I have problem that I have been trying to find a solution for. You would think that it wouldn't be that hard to figure out.
I have a pandas DataFrame with the below format:
Id Name Now Then There Sold Needed
0 1 Caden 8.1 3.40 3.95 NaN NaN
1 7 Bankist NaN 2.45 2.20 NaN NaN
2 1 Artistes 8.1 3.40 3.95 NaN NaN
0 1 NaN NaN NaN NaN 33.75 670,904
1 7 NaN NaN NaN NaN 33.75 670,904
I would like to have the DataFrame merge its rows based on the 'Id' column so that it looks like this:
Id Name Now Then There Sold Needed
0 1 Caden 8.1 3.40 3.95 33.75 670,904
1 7 Bankist NaN 2.45 2.20 33.75 670,904
2 1 Artistes 8.1 3.40 3.95 33.75 670,904
As you can see, the 'Id' column has two Id# 1 that each have a unique 'Name'. I have not been able to figure out how to ask the question that might provide some sample code.

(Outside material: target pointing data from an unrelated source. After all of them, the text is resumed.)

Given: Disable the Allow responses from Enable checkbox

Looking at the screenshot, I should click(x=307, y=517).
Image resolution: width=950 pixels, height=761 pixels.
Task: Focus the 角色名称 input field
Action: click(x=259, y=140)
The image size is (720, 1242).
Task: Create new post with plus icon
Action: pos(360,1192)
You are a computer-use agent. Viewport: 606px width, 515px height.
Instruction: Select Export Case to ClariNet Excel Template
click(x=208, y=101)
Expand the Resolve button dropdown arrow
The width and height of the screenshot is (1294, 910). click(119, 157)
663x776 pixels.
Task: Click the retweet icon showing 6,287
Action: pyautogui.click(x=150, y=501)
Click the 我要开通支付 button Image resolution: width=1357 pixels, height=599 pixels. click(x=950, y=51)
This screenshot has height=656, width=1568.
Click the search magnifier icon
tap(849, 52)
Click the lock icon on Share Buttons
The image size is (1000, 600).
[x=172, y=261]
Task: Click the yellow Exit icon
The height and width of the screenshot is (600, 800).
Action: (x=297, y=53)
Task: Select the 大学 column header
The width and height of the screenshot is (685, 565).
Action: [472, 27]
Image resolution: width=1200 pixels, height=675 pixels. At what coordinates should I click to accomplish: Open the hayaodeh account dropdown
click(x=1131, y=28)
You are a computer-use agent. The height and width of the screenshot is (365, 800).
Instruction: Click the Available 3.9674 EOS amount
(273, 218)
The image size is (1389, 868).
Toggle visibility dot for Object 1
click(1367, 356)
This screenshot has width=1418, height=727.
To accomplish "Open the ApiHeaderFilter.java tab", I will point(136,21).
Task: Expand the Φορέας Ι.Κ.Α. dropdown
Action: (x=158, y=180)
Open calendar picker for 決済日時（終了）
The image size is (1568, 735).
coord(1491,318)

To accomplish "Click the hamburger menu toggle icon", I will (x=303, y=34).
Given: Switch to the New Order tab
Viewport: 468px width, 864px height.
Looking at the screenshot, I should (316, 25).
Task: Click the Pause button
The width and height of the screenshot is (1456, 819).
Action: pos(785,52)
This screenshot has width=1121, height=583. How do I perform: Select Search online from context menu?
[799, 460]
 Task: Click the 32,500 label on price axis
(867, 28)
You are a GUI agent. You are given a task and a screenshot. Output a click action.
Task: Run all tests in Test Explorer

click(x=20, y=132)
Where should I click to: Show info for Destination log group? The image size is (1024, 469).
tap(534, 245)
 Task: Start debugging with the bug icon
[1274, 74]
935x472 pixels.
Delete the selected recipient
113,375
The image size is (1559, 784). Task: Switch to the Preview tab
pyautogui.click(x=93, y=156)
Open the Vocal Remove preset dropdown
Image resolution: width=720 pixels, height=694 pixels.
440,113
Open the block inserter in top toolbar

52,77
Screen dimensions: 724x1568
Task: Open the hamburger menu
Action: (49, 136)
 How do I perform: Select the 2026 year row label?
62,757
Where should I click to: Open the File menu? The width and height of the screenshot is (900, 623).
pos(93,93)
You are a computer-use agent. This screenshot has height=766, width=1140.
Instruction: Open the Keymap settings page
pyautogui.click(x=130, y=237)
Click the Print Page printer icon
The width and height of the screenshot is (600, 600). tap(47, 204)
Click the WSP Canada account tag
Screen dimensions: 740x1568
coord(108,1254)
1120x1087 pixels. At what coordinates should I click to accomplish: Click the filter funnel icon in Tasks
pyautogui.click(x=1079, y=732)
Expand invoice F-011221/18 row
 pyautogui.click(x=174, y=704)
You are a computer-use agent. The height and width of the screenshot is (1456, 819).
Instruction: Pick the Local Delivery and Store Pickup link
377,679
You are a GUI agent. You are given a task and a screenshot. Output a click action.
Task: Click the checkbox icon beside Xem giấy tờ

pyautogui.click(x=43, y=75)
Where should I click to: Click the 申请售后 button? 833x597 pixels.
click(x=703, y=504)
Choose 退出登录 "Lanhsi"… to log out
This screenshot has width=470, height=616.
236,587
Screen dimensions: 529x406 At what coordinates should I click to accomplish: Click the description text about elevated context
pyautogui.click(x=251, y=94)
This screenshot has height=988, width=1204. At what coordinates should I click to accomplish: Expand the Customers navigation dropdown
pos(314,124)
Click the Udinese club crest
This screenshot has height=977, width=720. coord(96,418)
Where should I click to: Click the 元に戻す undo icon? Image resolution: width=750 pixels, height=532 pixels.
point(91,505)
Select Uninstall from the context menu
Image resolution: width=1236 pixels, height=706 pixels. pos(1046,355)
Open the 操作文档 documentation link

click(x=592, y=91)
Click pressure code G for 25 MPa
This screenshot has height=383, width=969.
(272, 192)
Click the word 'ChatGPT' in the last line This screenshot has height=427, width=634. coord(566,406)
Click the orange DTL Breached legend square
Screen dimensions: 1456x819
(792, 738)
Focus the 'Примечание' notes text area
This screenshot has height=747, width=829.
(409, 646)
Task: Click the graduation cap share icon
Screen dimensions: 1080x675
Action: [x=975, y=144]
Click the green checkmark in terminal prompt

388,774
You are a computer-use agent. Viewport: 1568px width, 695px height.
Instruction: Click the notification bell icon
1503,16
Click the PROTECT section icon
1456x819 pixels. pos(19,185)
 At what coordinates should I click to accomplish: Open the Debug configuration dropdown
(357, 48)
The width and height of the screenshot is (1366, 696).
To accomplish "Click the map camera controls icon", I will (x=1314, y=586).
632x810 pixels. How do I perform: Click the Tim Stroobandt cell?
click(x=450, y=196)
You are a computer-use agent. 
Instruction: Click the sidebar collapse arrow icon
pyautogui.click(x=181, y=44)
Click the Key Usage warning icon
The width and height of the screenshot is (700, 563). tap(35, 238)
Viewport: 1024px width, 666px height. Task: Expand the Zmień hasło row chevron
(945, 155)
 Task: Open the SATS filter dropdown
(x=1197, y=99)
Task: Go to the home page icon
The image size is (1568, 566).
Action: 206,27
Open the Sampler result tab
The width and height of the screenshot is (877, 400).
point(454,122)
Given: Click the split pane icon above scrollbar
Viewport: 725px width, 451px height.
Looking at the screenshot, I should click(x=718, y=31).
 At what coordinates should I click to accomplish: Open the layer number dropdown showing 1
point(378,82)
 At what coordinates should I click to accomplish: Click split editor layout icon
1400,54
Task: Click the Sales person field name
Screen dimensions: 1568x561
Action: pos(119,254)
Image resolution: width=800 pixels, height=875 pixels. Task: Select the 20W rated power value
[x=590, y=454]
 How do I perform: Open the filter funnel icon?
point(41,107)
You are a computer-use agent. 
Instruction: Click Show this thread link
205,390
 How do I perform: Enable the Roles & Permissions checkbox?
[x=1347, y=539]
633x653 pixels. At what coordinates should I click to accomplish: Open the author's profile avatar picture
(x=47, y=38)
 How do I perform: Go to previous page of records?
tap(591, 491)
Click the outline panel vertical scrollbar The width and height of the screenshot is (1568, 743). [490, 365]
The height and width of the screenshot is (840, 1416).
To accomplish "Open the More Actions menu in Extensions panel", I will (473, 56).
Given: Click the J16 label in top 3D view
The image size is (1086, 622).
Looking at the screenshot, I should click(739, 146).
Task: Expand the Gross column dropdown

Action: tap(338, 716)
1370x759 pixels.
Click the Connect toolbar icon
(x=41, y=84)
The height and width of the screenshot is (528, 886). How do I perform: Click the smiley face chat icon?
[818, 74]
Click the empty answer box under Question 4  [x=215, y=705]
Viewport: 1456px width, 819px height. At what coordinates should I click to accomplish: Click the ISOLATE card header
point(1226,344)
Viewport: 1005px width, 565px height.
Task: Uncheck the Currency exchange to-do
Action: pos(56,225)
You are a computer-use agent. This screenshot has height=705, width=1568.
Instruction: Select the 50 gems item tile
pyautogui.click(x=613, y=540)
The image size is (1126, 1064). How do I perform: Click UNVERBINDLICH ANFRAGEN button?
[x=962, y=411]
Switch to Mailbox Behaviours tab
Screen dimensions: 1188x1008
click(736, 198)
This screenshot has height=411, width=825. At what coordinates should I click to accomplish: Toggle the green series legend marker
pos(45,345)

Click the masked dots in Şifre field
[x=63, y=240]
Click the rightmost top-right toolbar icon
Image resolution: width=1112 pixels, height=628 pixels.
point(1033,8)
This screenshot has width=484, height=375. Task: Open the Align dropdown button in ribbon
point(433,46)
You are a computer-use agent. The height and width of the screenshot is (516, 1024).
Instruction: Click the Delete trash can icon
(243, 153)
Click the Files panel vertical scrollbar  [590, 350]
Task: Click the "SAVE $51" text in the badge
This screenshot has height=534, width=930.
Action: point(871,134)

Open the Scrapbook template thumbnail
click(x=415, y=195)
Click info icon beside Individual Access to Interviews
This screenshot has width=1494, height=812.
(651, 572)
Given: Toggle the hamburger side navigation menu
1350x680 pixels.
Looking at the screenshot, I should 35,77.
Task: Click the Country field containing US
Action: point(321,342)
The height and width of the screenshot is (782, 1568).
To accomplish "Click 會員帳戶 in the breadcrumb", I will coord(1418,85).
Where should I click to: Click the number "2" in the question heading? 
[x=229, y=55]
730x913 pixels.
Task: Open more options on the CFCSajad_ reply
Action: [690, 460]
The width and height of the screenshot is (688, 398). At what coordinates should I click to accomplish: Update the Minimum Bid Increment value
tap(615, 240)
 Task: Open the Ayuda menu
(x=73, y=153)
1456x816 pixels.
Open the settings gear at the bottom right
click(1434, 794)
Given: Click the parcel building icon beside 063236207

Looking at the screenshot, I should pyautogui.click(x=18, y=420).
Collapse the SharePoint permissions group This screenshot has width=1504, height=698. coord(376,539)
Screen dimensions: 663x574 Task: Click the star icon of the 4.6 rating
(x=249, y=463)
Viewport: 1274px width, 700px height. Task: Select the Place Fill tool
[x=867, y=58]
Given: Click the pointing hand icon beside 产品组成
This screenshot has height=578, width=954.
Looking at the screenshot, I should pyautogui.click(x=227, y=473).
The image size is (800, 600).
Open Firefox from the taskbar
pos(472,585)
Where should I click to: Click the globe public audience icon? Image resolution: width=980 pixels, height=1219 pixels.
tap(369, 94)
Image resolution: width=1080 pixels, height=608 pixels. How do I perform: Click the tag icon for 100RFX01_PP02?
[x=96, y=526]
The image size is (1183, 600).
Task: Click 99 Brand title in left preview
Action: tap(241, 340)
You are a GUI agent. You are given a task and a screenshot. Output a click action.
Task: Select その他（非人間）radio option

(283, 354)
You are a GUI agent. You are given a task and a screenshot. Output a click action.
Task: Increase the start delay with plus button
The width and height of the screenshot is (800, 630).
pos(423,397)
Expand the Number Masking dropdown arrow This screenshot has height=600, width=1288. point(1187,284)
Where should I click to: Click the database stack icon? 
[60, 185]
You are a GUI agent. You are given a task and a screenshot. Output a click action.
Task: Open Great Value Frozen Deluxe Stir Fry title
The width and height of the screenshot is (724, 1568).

So far I have tried different methods, and have failed, including different combinations of merge, join, and concat. The best result has lead to the current DataFrame with NaN values.
I am trying to accomplish having the 'Sold' and 'Needed' columns (which have only one value) aligned with the appropriate 'Id' row when there are repeating Ids.